This isn’t automatic damage, and it’s a PC ability, so I think these objections to it are poorly founded.


----------



## Lanefan (Apr 6, 2018)

Flexor the Mighty! said:


> I'd get rid of crits all together.  They just make things stupidly swingy IME.  I know everyone loves rolling a 20..then doing another calculation, but too often I found fights ended up being about who got the luckiest rolls for crits than anything else.



I'd far rather see swingy and unpredictable and exciting than dull and predictable and boring. 

Give me criticals!  Give me fumbles!  Let me laugh and cheer (or groan and cry)!


----------



## The Crimson Binome (Apr 6, 2018)

Charlaquin said:


> This isn’t automatic damage, and it’s a PC ability, so I think these objections to it are poorly founded.



There's no such thing as a "PC ability"; this is an ability for _fighters_. The most central of all core principles of Pathfinder is that that the rules are the same for everybody.


----------



## CapnZapp (Apr 6, 2018)

Saelorn said:


> There's no such thing as a "PC ability"; this is an ability for _fighters_. The most central of all core principles of Pathfinder is that that the rules are the same for everybody.



You say that like it's a good thing?

Having monsters use simpler rules than PCs is essential to being able to create them quickly.


----------



## Charlaquin (Apr 6, 2018)

Saelorn said:


> There's no such thing as a "PC ability"; this is an ability for _fighters_. The most central of all core principles of Pathfinder is that that the rules are the same for everybody.




We don’t know that is the case in PF2. In fact, what they’ve said so far about monster design seems to indicate that NPCs will in fact use different rules than PCs.


----------



## Flexor the Mighty! (Apr 6, 2018)

Lanefan said:


> I'd far rather see swingy and unpredictable and exciting than dull and predictable and boring.
> 
> Give me criticals!  Give me fumbles!  Let me laugh and cheer (or groan and cry)!

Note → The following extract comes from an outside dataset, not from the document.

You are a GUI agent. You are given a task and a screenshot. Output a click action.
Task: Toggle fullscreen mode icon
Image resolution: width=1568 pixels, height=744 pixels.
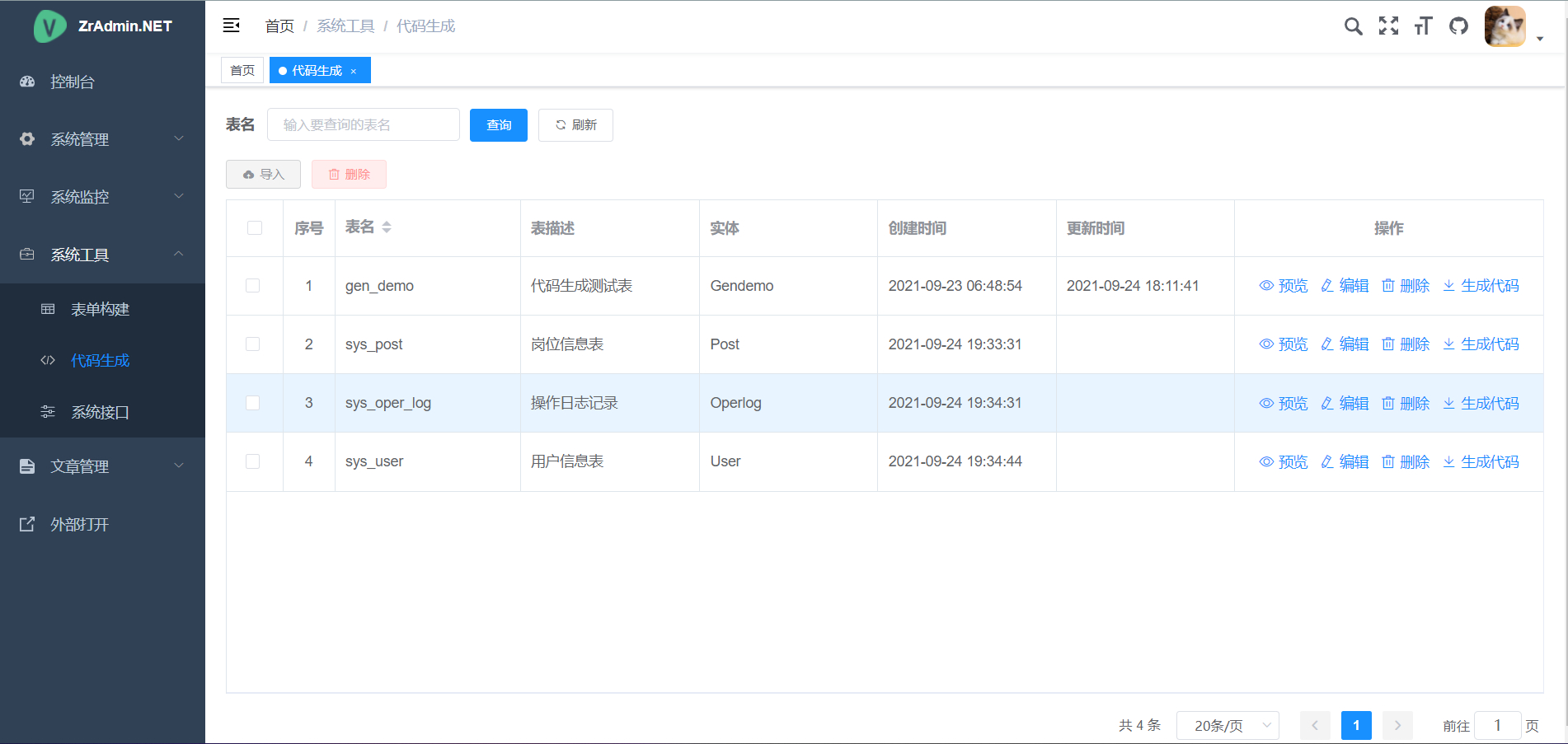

that's cool.  I'd rather a system based around smart play than lucky rolls, and in my 5e campaigns lucky rolls dominated due to the doubling of all damage dice.  A lot of fights revolved around if the rogue got a sneak attack crit or the paladin got a smite crit.  Though i'm OK I suppose with a crit system that is just max damage on a 20. Which is how I will do it in my upcoming S&W game if I have them at all.  Just not a fan of the 5e style.


----------



## The Crimson Binome (Apr 6, 2018)

Charlaquin said:


> We don’t know that is the case in PF2. In fact, what they’ve said so far about monster design seems to indicate that NPCs will in fact use different rules than PCs.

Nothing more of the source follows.